WHAT TO DO
Going through the records that follow, please count the lines with "Screen" in them and give only the count.

DATA LISTING
Content starts
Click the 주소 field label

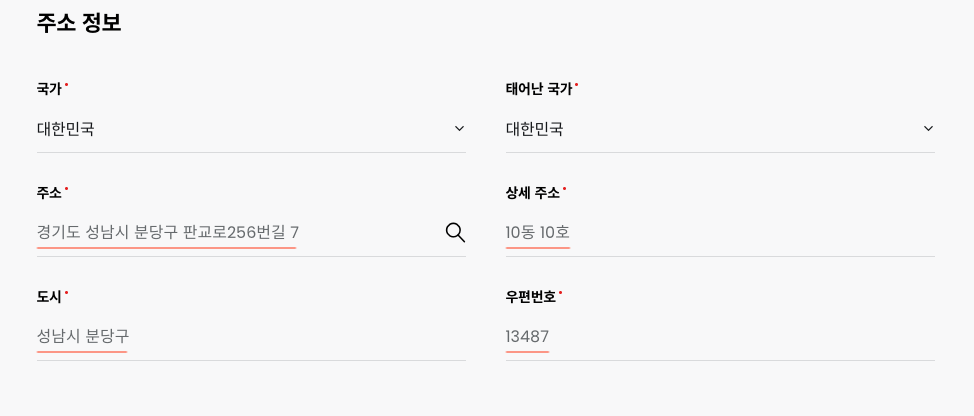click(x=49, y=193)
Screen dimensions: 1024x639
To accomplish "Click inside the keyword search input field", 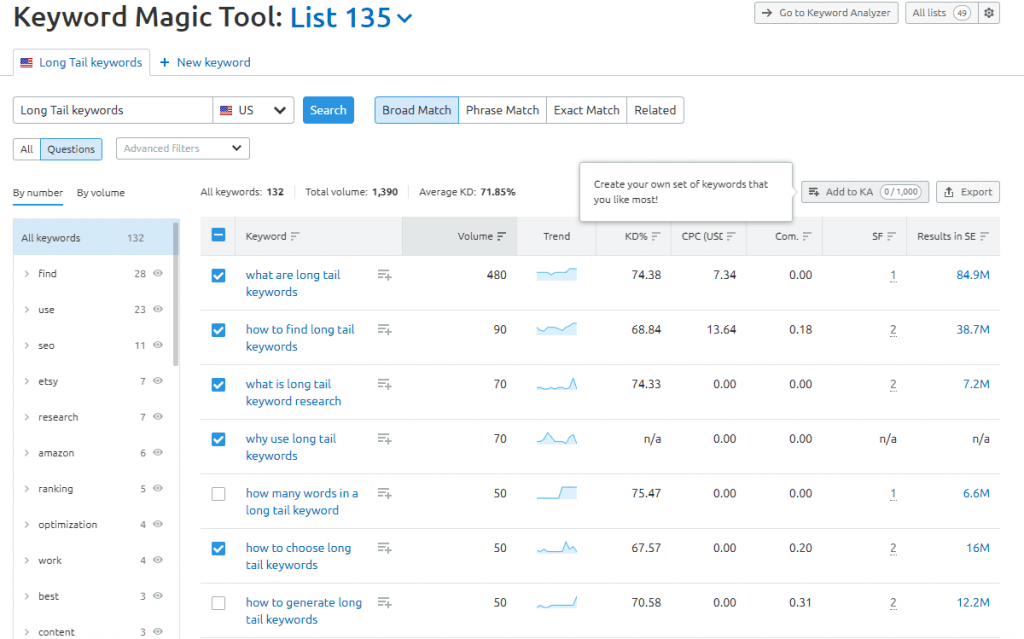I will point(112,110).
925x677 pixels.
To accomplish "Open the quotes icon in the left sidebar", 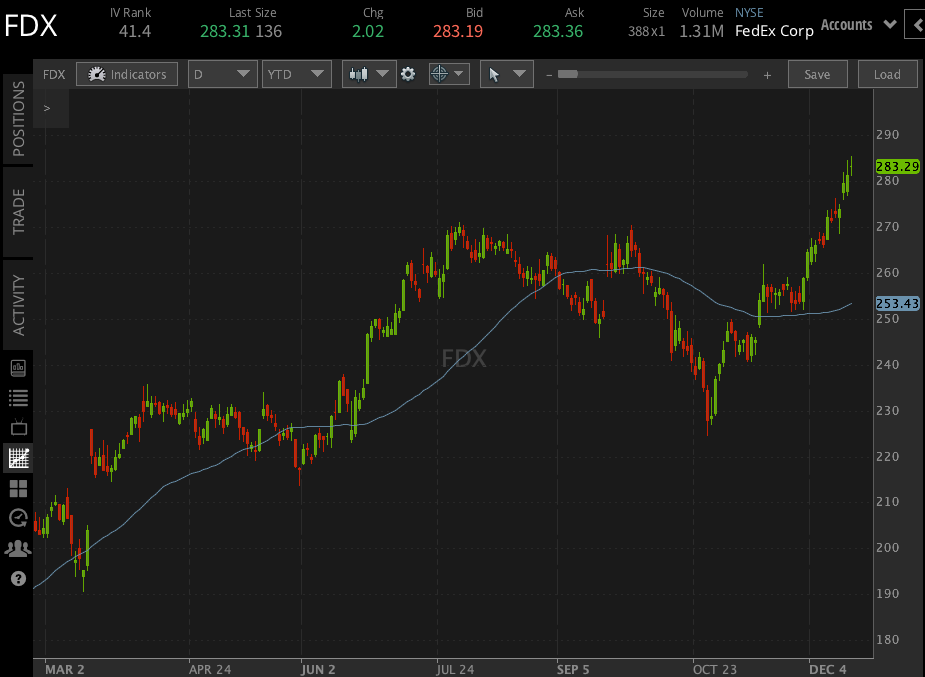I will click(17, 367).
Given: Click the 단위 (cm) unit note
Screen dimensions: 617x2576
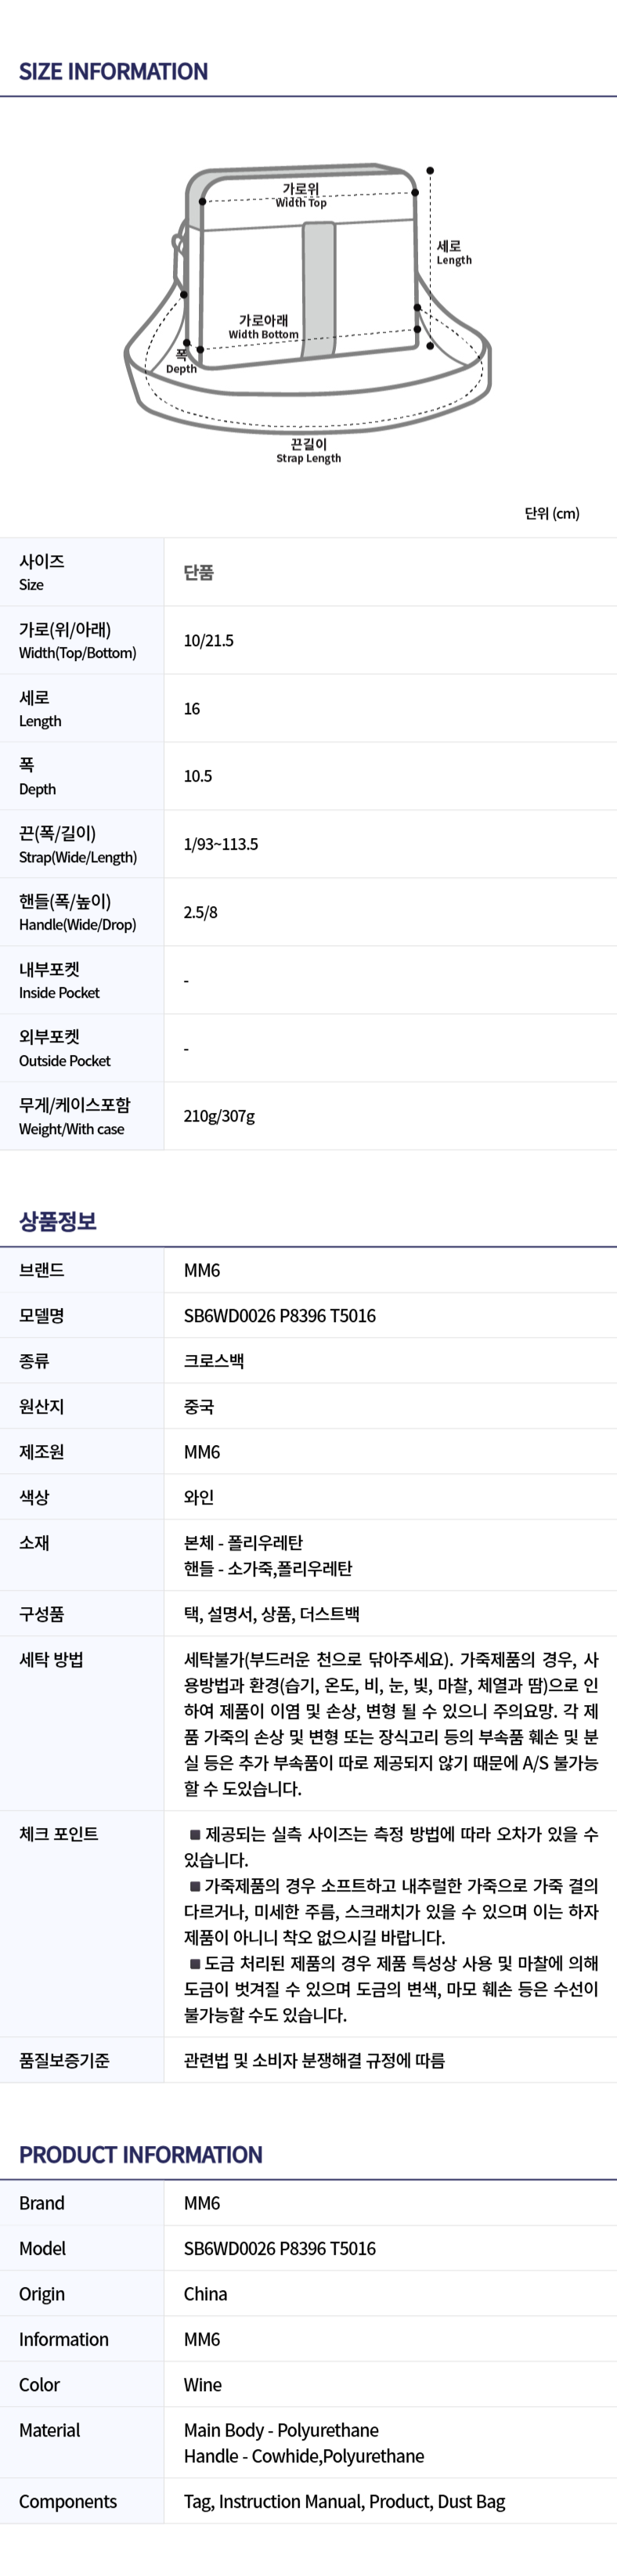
Content ends
RESPONSE TO THIS EXERCISE
2